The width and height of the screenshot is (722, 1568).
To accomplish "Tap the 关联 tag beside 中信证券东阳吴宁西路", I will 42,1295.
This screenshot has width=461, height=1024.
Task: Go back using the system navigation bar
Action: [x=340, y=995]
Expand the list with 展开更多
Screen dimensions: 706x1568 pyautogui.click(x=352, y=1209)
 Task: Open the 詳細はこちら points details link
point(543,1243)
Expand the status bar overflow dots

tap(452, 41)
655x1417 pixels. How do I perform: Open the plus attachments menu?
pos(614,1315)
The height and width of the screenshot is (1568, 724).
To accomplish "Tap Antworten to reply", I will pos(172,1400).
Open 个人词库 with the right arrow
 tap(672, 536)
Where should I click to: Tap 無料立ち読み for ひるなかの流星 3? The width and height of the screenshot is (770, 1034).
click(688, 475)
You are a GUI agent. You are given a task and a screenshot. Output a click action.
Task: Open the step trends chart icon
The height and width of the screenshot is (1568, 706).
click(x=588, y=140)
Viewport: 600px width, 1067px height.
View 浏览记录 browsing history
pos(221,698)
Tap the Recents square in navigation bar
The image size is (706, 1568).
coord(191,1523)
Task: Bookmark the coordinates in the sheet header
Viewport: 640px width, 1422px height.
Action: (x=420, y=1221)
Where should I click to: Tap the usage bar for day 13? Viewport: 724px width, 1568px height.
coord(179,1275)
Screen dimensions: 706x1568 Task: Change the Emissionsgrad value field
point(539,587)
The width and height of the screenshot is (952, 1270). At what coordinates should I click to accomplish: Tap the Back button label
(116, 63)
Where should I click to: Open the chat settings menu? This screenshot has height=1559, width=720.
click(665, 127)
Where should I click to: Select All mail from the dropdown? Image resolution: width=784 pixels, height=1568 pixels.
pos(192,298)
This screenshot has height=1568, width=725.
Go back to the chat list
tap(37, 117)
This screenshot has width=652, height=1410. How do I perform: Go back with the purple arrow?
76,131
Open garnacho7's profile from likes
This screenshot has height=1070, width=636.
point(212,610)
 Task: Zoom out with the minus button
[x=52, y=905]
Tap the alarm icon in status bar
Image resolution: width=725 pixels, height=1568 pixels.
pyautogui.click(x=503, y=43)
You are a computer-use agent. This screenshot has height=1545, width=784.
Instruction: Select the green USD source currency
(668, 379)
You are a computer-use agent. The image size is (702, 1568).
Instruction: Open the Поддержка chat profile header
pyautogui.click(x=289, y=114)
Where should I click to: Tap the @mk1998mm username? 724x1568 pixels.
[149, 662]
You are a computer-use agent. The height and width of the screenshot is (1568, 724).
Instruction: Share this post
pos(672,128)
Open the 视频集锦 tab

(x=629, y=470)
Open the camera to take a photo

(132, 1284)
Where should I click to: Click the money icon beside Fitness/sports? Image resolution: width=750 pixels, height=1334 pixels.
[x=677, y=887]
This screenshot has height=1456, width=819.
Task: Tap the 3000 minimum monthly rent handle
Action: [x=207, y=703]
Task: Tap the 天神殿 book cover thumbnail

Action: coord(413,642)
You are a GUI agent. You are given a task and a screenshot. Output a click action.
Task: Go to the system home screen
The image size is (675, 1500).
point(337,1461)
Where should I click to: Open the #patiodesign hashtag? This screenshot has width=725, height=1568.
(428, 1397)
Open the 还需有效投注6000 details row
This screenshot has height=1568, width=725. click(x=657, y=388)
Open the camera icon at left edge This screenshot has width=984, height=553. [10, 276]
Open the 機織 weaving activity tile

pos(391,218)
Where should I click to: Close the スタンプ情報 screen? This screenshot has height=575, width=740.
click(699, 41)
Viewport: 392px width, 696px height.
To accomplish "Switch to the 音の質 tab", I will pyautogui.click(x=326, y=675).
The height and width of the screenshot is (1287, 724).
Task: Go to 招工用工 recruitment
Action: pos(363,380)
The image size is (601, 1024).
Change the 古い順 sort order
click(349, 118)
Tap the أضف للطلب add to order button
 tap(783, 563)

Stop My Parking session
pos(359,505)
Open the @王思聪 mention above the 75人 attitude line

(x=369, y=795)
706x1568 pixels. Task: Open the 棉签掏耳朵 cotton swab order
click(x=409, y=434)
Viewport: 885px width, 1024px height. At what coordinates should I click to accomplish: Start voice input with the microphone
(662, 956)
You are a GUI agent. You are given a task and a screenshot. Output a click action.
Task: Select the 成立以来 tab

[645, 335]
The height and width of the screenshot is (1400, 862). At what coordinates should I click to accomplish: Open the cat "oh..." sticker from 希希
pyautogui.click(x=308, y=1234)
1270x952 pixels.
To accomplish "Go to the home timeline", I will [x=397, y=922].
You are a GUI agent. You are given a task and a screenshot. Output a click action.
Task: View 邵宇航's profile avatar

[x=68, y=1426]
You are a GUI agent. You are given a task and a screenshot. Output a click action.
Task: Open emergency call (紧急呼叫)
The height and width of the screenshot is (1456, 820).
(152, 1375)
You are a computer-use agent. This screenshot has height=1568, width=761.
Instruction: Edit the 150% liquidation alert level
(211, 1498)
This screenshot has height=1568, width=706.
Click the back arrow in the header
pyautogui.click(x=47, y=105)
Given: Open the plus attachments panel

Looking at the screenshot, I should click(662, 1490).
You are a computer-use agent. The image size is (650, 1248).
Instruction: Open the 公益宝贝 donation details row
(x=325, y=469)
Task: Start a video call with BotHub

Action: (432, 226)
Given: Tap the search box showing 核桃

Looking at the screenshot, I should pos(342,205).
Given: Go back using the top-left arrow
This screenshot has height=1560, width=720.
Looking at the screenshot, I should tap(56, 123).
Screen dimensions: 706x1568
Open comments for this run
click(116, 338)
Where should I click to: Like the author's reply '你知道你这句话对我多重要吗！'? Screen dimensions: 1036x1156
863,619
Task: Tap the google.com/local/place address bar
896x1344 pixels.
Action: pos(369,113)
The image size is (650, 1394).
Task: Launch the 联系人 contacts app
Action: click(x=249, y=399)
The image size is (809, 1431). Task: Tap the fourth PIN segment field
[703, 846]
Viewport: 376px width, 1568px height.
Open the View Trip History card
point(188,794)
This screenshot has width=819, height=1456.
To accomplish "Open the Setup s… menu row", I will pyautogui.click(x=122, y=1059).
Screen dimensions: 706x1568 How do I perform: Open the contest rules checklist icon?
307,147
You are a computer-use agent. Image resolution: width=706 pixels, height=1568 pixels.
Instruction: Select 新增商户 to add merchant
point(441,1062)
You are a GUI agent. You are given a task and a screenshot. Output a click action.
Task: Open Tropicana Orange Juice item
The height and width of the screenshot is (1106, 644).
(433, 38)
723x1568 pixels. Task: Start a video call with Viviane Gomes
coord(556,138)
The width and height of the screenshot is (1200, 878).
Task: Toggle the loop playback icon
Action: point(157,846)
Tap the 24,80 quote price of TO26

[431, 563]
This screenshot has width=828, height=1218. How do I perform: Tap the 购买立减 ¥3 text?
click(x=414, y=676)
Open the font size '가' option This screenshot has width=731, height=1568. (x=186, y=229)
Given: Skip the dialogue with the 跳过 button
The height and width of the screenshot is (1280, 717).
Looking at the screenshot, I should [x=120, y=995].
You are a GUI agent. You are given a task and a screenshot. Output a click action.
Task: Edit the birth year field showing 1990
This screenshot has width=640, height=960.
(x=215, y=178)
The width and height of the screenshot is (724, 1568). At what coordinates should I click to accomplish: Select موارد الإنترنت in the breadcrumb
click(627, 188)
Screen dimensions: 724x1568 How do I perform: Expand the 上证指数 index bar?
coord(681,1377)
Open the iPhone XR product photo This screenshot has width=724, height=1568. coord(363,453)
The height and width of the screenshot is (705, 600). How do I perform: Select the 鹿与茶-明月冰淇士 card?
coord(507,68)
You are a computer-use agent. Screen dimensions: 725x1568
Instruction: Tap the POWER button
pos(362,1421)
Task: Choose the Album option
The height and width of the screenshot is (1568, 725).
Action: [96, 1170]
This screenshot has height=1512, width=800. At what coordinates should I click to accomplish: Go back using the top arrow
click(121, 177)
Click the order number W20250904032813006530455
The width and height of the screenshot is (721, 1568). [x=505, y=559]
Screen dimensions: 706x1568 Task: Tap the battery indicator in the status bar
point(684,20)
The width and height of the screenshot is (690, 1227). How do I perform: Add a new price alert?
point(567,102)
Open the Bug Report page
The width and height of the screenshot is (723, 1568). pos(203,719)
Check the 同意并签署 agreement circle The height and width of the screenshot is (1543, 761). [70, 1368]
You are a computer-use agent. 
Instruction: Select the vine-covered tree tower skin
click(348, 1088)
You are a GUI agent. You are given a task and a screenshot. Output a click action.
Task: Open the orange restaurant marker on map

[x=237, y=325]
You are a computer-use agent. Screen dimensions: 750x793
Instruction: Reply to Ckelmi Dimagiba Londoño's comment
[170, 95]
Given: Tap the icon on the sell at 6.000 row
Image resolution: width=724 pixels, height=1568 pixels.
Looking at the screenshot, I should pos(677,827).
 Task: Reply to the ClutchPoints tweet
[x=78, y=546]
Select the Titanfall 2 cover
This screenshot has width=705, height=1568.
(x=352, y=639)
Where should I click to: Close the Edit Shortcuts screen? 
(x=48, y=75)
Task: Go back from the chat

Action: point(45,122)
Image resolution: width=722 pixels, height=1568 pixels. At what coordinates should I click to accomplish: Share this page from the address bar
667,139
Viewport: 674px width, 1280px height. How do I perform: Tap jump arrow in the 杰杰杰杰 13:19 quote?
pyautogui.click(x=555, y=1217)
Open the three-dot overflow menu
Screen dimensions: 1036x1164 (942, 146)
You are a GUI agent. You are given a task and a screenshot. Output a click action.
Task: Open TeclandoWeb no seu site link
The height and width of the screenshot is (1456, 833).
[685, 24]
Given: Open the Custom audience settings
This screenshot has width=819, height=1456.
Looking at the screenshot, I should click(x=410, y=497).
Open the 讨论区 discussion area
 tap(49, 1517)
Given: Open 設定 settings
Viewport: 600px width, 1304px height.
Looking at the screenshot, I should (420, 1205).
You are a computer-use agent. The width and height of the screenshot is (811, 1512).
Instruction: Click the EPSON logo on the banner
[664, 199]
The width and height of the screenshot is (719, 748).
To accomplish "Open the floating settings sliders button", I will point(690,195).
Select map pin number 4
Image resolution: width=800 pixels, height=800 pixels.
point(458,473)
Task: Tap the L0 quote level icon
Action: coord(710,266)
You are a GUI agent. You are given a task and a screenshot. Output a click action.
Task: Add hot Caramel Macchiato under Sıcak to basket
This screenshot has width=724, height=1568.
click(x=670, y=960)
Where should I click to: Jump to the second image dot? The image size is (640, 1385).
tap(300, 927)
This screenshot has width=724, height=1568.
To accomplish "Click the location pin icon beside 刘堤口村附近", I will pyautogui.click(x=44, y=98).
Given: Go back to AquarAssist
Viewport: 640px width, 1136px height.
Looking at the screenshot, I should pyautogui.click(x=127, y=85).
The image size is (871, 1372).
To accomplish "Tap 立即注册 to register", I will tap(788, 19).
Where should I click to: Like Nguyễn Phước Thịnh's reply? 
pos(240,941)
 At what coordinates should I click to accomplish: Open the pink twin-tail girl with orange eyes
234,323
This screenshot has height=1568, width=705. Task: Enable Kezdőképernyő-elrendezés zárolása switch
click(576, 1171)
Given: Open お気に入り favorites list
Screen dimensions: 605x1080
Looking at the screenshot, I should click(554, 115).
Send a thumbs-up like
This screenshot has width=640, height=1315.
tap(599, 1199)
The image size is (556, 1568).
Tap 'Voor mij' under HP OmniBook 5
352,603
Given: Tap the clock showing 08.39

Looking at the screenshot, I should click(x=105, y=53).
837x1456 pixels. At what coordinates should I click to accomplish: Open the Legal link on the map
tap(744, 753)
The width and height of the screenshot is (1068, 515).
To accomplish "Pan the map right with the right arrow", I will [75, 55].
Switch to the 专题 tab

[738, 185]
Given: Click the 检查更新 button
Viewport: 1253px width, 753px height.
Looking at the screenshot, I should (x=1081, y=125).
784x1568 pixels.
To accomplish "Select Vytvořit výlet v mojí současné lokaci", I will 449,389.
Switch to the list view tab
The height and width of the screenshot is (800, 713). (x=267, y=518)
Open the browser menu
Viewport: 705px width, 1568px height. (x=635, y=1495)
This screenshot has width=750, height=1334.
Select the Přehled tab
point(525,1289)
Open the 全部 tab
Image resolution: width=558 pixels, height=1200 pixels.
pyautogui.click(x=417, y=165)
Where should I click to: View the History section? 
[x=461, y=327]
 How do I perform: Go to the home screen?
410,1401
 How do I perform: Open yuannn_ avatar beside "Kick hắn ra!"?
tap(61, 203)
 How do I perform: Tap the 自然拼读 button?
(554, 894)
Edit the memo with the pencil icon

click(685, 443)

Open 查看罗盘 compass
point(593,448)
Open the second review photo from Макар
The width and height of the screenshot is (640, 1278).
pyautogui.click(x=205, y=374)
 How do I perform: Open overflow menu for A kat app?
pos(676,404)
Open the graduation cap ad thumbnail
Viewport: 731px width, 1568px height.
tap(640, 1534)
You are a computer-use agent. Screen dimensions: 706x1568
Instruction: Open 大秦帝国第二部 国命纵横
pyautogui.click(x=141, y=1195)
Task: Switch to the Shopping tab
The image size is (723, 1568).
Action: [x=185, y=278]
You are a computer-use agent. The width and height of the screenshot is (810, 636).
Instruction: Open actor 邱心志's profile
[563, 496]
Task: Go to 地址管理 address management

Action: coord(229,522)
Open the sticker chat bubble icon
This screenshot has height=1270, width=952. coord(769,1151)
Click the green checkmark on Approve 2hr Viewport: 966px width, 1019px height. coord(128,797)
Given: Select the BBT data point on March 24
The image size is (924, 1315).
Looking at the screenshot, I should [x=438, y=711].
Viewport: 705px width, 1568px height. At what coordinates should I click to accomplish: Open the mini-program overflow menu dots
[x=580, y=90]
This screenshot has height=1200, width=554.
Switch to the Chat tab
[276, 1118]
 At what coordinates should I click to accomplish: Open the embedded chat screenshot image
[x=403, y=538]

- _PROBLEM TO WORK ON_: In the listing above, take the stretch from the line containing "Open the 全部 tab" through the line containing "tap(61, 203)", both included. Give those lines as a JSON list of strings, one string per line, leaving out any blank lines.

- _FULL SOLUTION_:
[
  "Open the 全部 tab",
  "Image resolution: width=558 pixels, height=1200 pixels.",
  "pyautogui.click(x=417, y=165)",
  "Where should I click to: View the History section? ",
  "[x=461, y=327]",
  " How do I perform: Go to the home screen?",
  "410,1401",
  " How do I perform: Open yuannn_ avatar beside \"Kick hắn ra!\"?",
  "tap(61, 203)"
]